**To do:** Go through the listing below and reproduce it word for word.
#####
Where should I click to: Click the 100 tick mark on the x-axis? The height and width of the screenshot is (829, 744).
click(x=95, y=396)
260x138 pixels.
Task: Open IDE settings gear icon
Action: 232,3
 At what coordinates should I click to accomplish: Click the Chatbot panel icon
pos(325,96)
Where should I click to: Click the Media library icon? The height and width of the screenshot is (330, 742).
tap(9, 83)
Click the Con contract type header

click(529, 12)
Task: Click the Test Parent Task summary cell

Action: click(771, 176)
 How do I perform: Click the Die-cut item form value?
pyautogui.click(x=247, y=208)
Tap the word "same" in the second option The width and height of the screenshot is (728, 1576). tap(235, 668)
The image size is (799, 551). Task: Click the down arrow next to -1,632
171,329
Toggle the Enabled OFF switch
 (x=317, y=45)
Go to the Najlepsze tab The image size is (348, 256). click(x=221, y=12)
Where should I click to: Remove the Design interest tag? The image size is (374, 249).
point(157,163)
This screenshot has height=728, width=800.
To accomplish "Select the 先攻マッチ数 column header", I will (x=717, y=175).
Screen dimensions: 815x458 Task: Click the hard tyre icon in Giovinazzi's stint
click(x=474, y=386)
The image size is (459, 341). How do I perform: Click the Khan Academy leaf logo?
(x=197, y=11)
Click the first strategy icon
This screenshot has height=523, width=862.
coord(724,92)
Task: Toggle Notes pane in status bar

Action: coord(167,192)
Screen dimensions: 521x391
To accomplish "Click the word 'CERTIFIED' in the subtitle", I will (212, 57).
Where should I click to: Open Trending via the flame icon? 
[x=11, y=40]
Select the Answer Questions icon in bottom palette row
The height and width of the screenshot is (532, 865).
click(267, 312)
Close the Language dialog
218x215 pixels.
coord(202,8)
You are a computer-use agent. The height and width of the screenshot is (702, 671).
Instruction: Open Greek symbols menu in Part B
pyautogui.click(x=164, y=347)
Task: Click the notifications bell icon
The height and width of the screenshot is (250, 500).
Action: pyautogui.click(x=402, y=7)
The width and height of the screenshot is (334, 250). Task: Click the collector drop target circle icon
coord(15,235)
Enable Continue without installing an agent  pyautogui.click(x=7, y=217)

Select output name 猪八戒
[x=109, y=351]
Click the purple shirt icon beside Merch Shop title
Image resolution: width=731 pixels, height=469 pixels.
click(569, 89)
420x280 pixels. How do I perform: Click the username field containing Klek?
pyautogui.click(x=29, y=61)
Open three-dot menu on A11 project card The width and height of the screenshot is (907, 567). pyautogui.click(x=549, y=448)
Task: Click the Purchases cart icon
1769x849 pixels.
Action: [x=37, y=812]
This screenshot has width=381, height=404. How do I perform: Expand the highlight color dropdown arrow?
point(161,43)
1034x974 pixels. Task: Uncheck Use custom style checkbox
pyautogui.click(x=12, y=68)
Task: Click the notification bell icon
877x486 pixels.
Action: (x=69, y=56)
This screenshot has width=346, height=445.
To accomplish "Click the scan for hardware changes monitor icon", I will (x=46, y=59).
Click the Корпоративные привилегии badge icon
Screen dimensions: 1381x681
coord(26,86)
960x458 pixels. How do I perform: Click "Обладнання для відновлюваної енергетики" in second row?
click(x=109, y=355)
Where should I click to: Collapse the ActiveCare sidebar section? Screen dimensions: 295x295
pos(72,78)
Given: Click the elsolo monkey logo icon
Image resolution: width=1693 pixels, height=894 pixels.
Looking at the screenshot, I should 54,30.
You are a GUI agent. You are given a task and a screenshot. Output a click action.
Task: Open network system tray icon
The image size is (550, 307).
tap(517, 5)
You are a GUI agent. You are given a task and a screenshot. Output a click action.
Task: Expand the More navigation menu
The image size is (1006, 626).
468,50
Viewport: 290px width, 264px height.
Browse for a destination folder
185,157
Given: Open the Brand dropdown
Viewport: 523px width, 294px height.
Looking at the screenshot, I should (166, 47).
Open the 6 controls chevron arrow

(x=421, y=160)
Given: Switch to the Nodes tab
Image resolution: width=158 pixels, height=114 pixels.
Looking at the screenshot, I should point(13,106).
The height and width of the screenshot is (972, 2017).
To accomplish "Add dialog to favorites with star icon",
#####
**Answer:**
Where should I click to: Click the 100 tick mark on the x-axis? The height and width of the screenshot is (829, 744).
click(x=95, y=396)
260x138 pixels.
Task: Open IDE settings gear icon
Action: 232,3
 At what coordinates should I click to accomplish: Click the Chatbot panel icon
pos(325,96)
Where should I click to: Click the Media library icon? The height and width of the screenshot is (330, 742).
tap(9, 83)
Click the Con contract type header

click(529, 12)
Task: Click the Test Parent Task summary cell

Action: click(771, 176)
 How do I perform: Click the Die-cut item form value?
pyautogui.click(x=247, y=208)
Tap the word "same" in the second option The width and height of the screenshot is (728, 1576). tap(235, 668)
The image size is (799, 551). Task: Click the down arrow next to -1,632
171,329
Toggle the Enabled OFF switch
 (x=317, y=45)
Go to the Najlepsze tab The image size is (348, 256). click(x=221, y=12)
Where should I click to: Remove the Design interest tag? The image size is (374, 249).
point(157,163)
This screenshot has height=728, width=800.
To accomplish "Select the 先攻マッチ数 column header", I will (x=717, y=175).
Screen dimensions: 815x458 Task: Click the hard tyre icon in Giovinazzi's stint
click(x=474, y=386)
The image size is (459, 341). How do I perform: Click the Khan Academy leaf logo?
(x=197, y=11)
Click the first strategy icon
This screenshot has height=523, width=862.
coord(724,92)
Task: Toggle Notes pane in status bar

Action: coord(167,192)
Screen dimensions: 521x391
To accomplish "Click the word 'CERTIFIED' in the subtitle", I will (212, 57).
Where should I click to: Open Trending via the flame icon? 
[x=11, y=40]
Select the Answer Questions icon in bottom palette row
The height and width of the screenshot is (532, 865).
click(267, 312)
Close the Language dialog
218x215 pixels.
coord(202,8)
You are a computer-use agent. The height and width of the screenshot is (702, 671).
Instruction: Open Greek symbols menu in Part B
pyautogui.click(x=164, y=347)
Task: Click the notifications bell icon
The height and width of the screenshot is (250, 500).
Action: pyautogui.click(x=402, y=7)
The width and height of the screenshot is (334, 250). Task: Click the collector drop target circle icon
coord(15,235)
Enable Continue without installing an agent  pyautogui.click(x=7, y=217)

Select output name 猪八戒
[x=109, y=351]
Click the purple shirt icon beside Merch Shop title
Image resolution: width=731 pixels, height=469 pixels.
click(569, 89)
420x280 pixels. How do I perform: Click the username field containing Klek?
pyautogui.click(x=29, y=61)
Open three-dot menu on A11 project card The width and height of the screenshot is (907, 567). pyautogui.click(x=549, y=448)
Task: Click the Purchases cart icon
1769x849 pixels.
Action: [x=37, y=812]
This screenshot has width=381, height=404. How do I perform: Expand the highlight color dropdown arrow?
point(161,43)
1034x974 pixels. Task: Uncheck Use custom style checkbox
pyautogui.click(x=12, y=68)
Task: Click the notification bell icon
877x486 pixels.
Action: (x=69, y=56)
This screenshot has width=346, height=445.
To accomplish "Click the scan for hardware changes monitor icon", I will (x=46, y=59).
Click the Корпоративные привилегии badge icon
Screen dimensions: 1381x681
coord(26,86)
960x458 pixels. How do I perform: Click "Обладнання для відновлюваної енергетики" in second row?
click(x=109, y=355)
Where should I click to: Collapse the ActiveCare sidebar section? Screen dimensions: 295x295
pos(72,78)
Given: Click the elsolo monkey logo icon
Image resolution: width=1693 pixels, height=894 pixels.
Looking at the screenshot, I should 54,30.
You are a GUI agent. You are given a task and a screenshot. Output a click action.
Task: Open network system tray icon
The image size is (550, 307).
tap(517, 5)
You are a GUI agent. You are given a task and a screenshot. Output a click action.
Task: Expand the More navigation menu
The image size is (1006, 626).
468,50
Viewport: 290px width, 264px height.
Browse for a destination folder
185,157
Given: Open the Brand dropdown
Viewport: 523px width, 294px height.
Looking at the screenshot, I should (166, 47).
Open the 6 controls chevron arrow

(x=421, y=160)
Given: Switch to the Nodes tab
Image resolution: width=158 pixels, height=114 pixels.
Looking at the screenshot, I should point(13,106).
The height and width of the screenshot is (972, 2017).
To accomplish "Add dialog to favorites with star icon",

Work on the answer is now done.